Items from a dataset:
= = = = =

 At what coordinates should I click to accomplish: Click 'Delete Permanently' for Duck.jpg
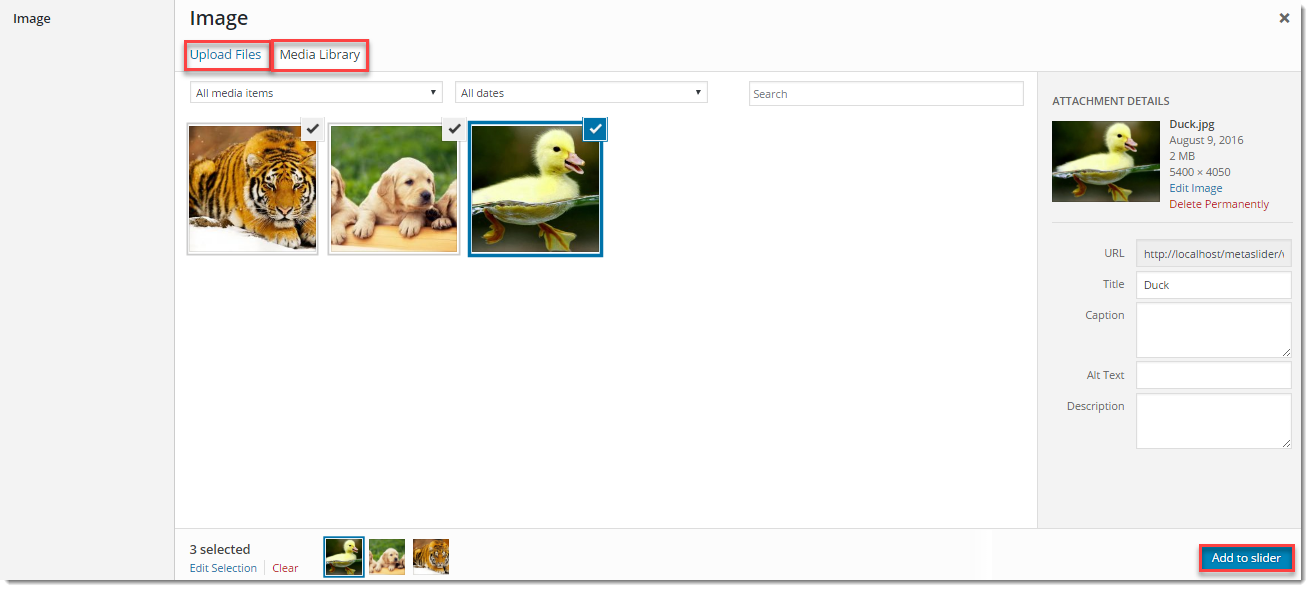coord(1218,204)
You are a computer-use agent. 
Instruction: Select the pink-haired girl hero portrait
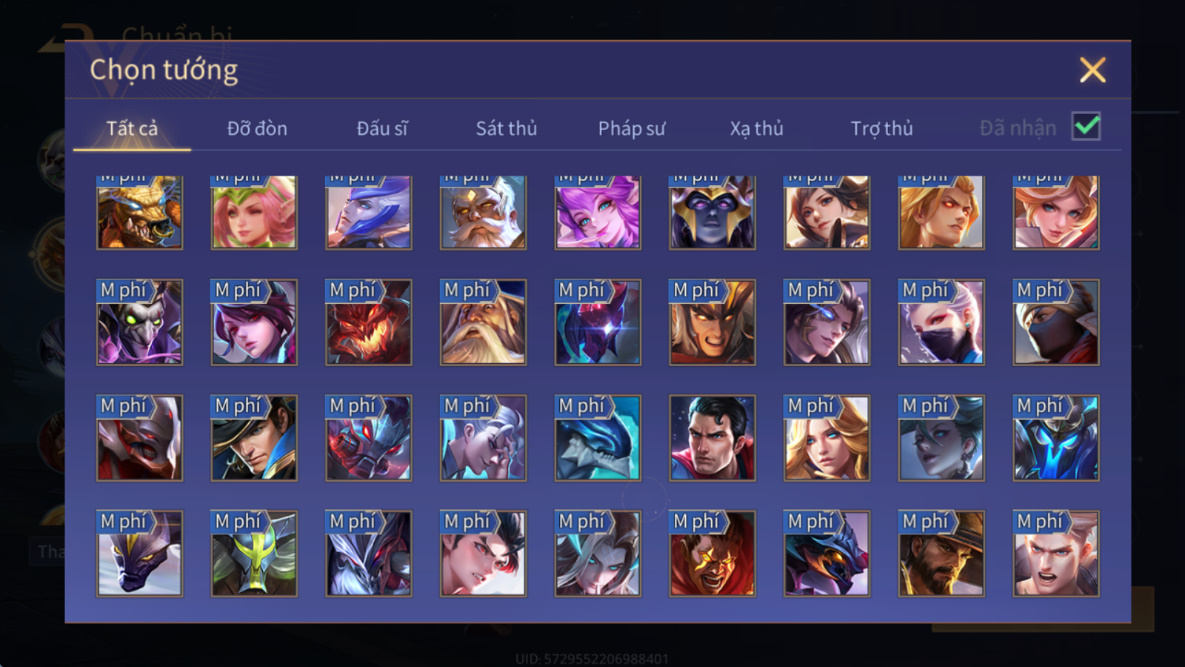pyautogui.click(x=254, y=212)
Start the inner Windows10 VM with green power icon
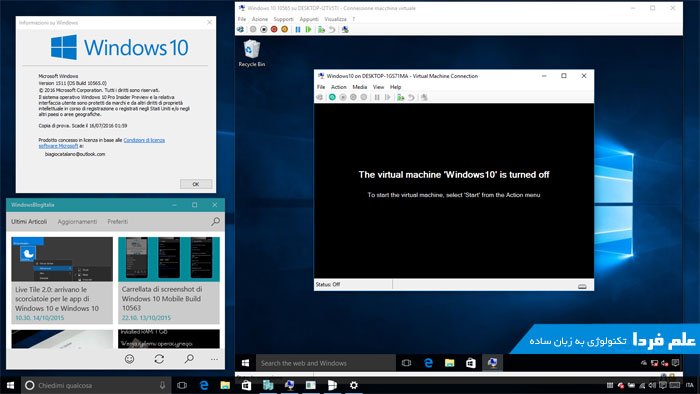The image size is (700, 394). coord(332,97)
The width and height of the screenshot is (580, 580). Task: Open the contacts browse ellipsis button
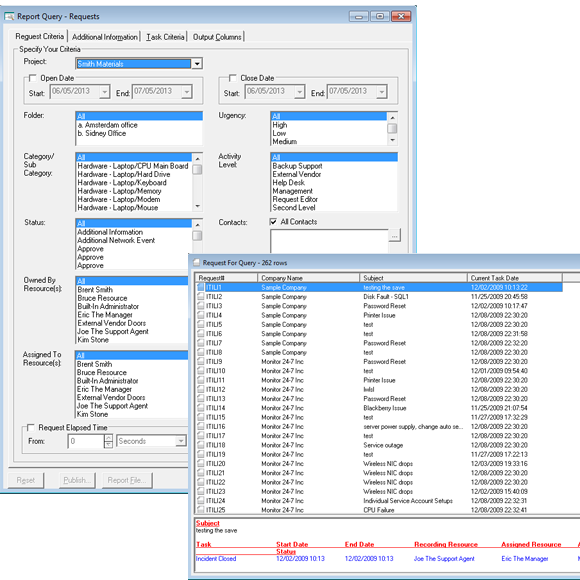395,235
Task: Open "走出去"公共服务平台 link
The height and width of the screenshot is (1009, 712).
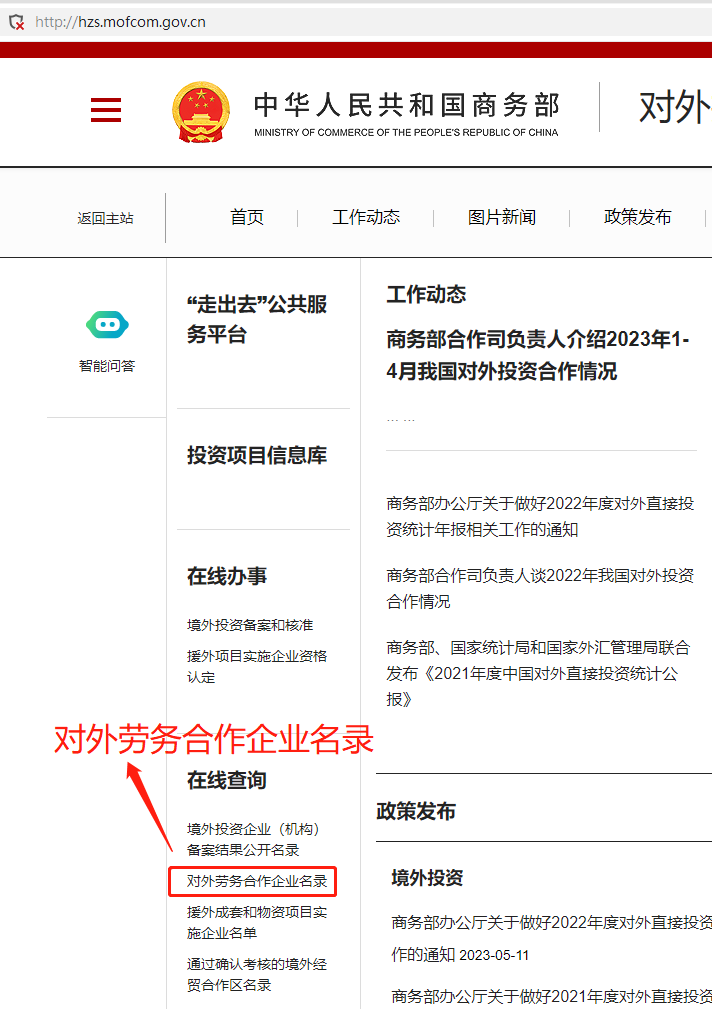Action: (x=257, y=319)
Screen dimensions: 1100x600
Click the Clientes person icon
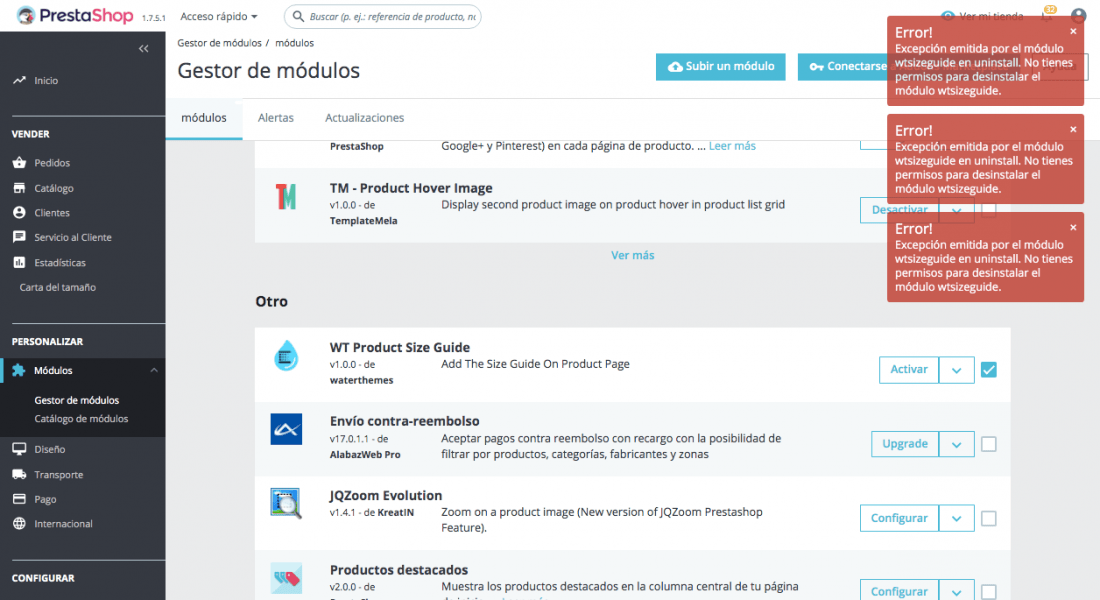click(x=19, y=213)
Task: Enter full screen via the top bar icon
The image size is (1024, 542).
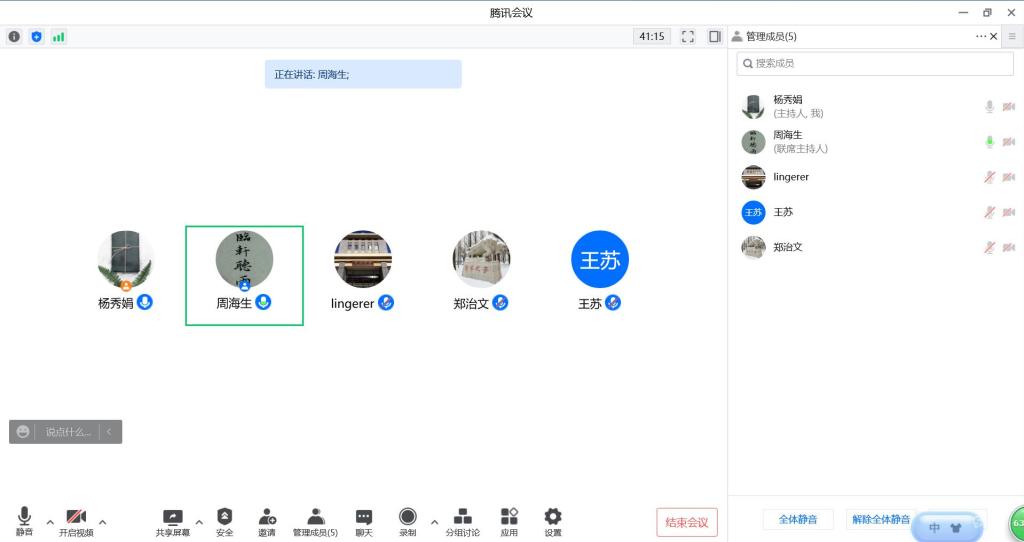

= = = = =

INSTRUCTION:
Reproduce word for word the lines of the listing from the line containing "Start the inner" through the end of the listing, omitting the pictures.

EXPECTED ANSWER:
Start the inner Windows10 VM with green power icon
The image size is (700, 394). coord(332,97)
The width and height of the screenshot is (580, 580). Task: Open the contacts browse ellipsis button
395,235
Task: Open "走出去"公共服务平台 link
The height and width of the screenshot is (1009, 712).
Action: (x=257, y=319)
Screen dimensions: 1100x600
Click the Clientes person icon
click(x=19, y=213)
Task: Enter full screen via the top bar icon
The image size is (1024, 542).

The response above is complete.